■ Assigned task:
Substitute "pair of coordinates" for "coordinate pair" in the material, starting at the line that contains "Describe the element" and ending at the line that contains "Looking at the", with everything else unchanged. Give back only those lines, and leave the pictures out.

■ Task data:
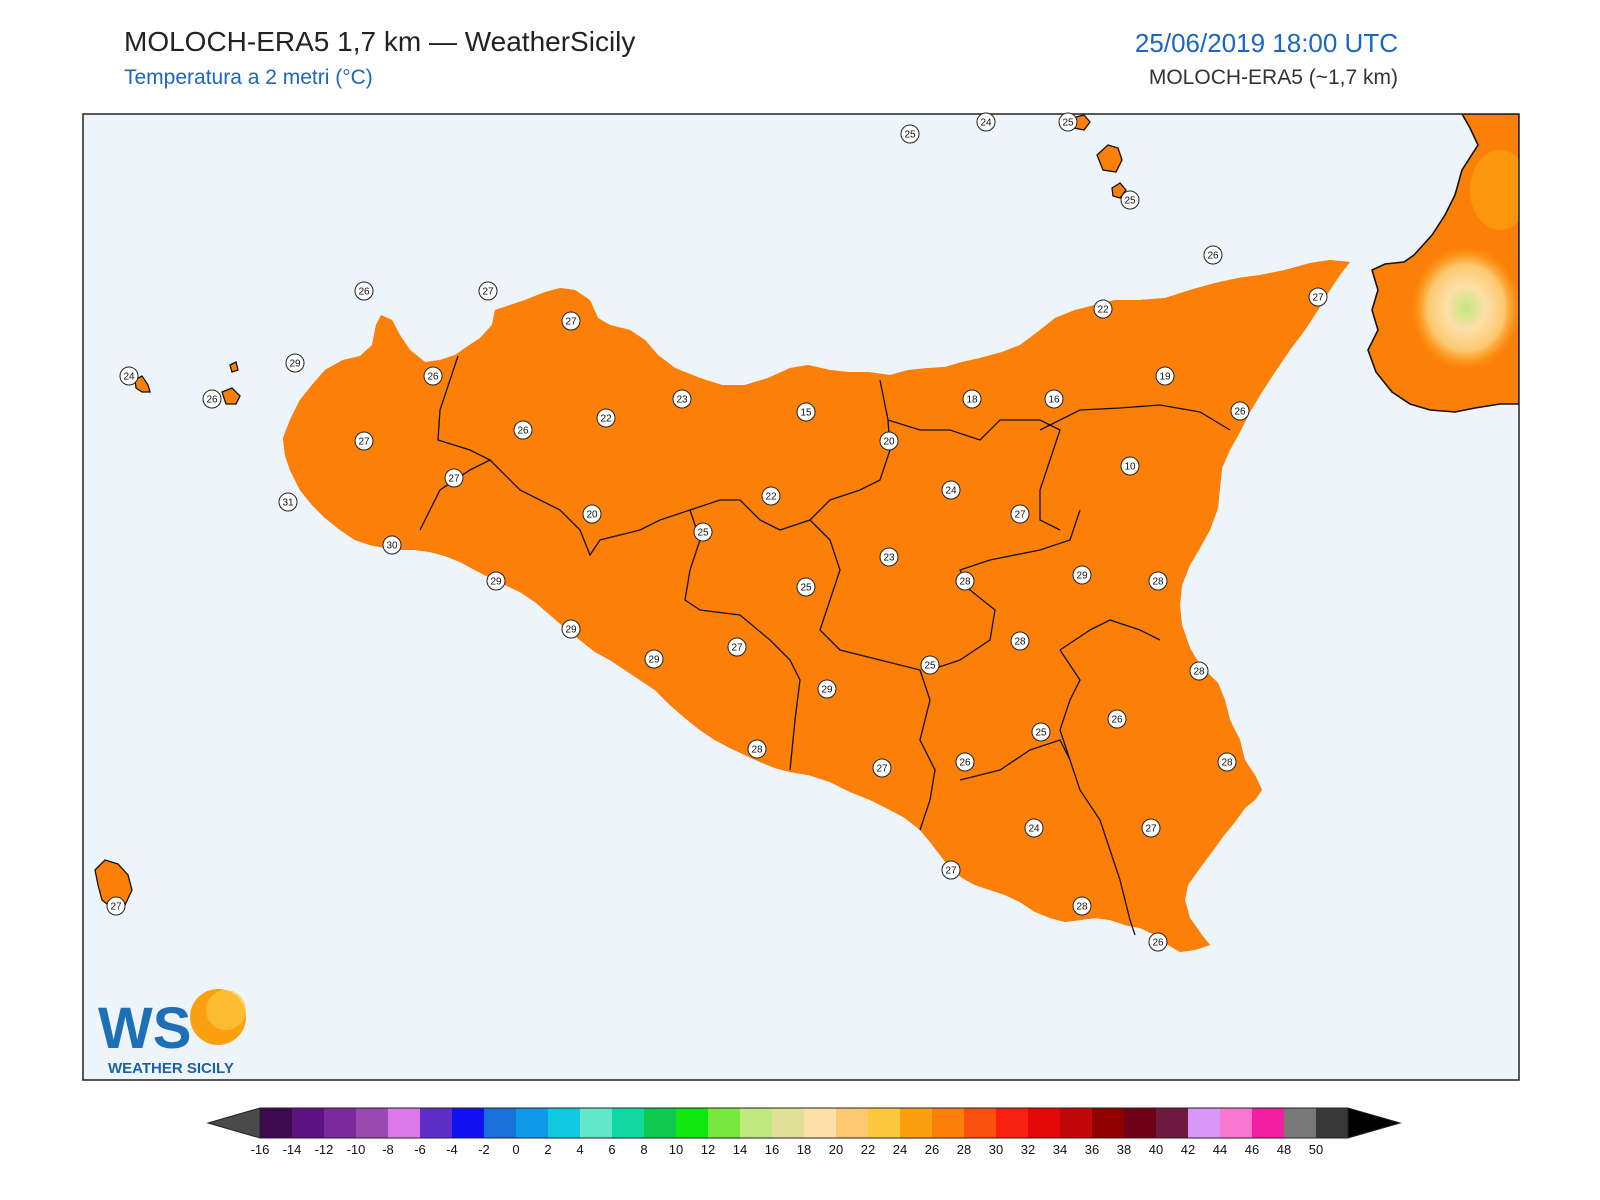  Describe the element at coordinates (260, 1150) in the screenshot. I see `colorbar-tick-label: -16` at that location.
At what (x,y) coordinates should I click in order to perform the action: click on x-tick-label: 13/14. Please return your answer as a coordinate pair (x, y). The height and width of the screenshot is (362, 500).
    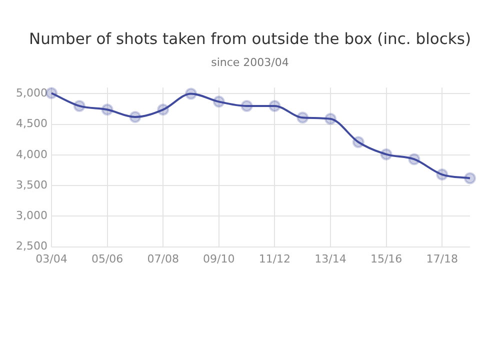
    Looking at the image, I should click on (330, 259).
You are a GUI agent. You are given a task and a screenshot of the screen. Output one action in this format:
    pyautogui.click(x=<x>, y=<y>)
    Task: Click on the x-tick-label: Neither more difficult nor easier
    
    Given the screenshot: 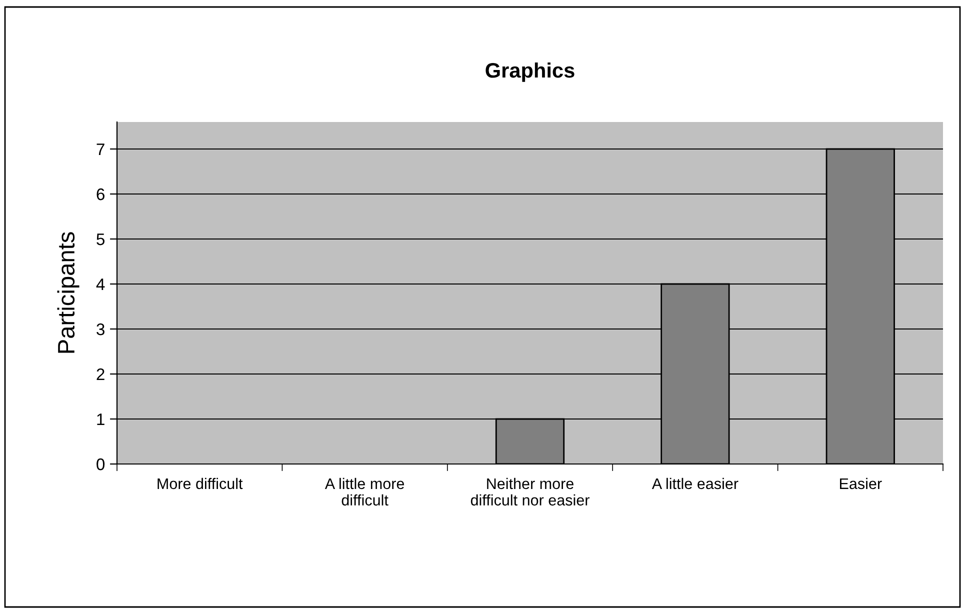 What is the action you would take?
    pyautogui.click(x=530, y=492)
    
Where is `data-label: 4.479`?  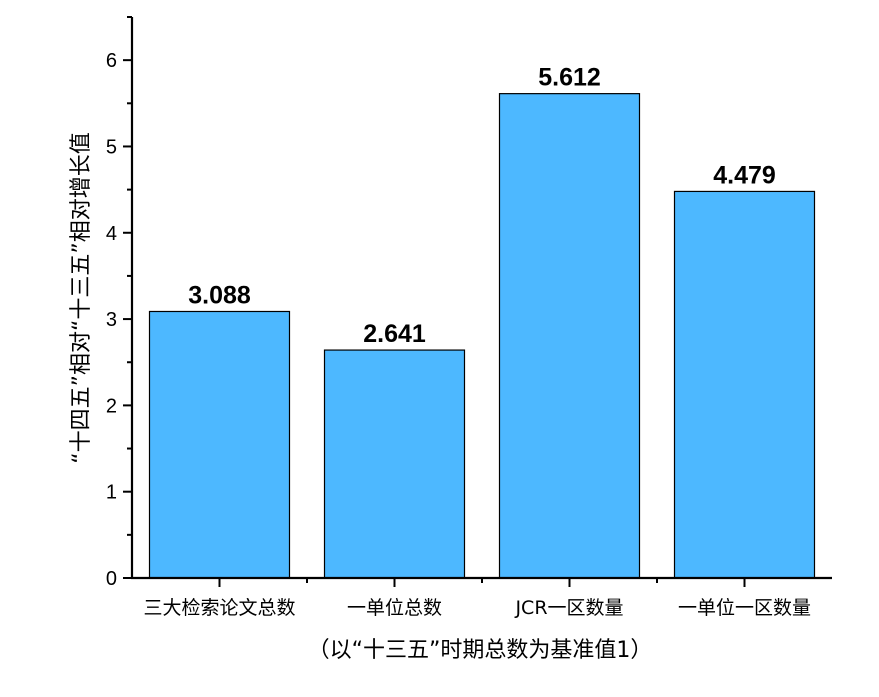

---

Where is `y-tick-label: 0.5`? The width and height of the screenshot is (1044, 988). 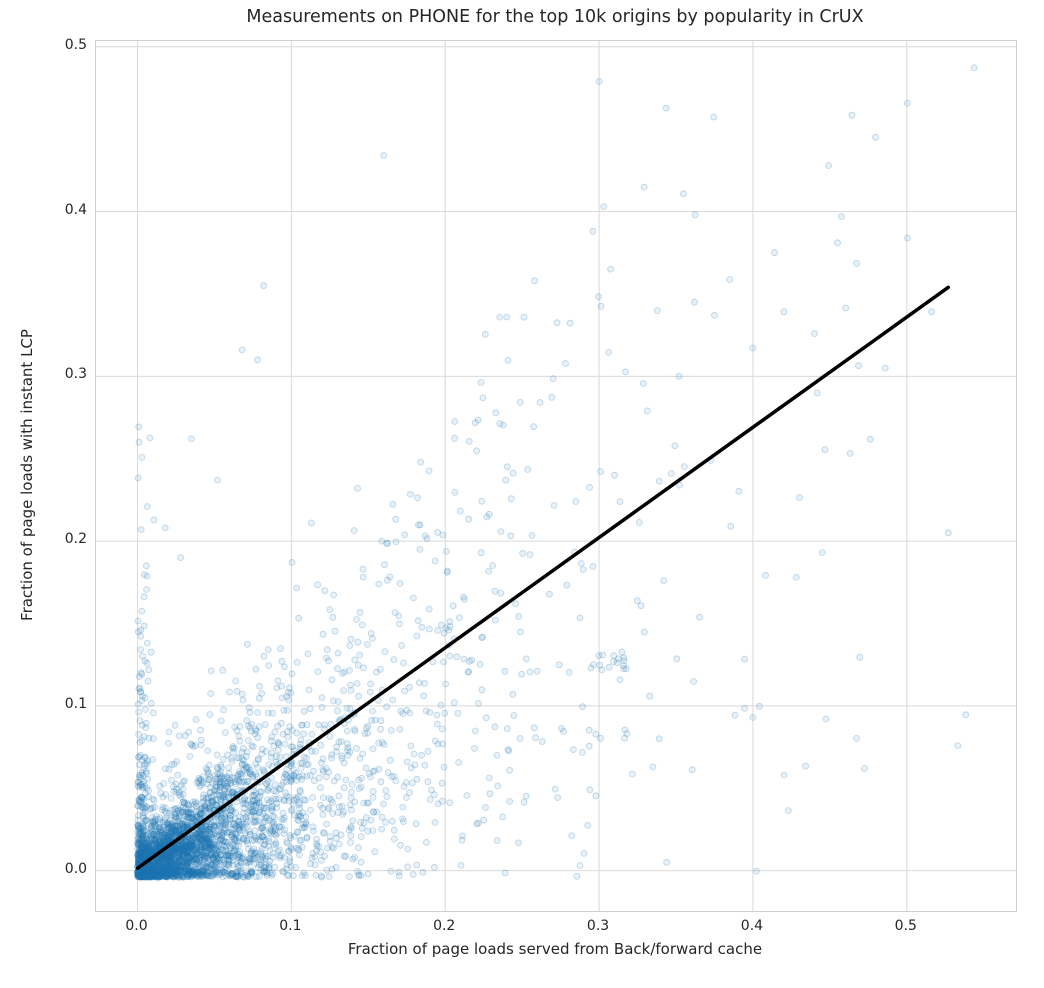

■ Output for this task:
  Describe the element at coordinates (260, 1150) in the screenshot. I see `colorbar-tick-label: -16` at that location.
At what (x,y) coordinates should I click in order to perform the action: click on x-tick-label: 13/14. Please return your answer as a pair of coordinates (x, y). The height and width of the screenshot is (362, 500).
    Looking at the image, I should click on (330, 259).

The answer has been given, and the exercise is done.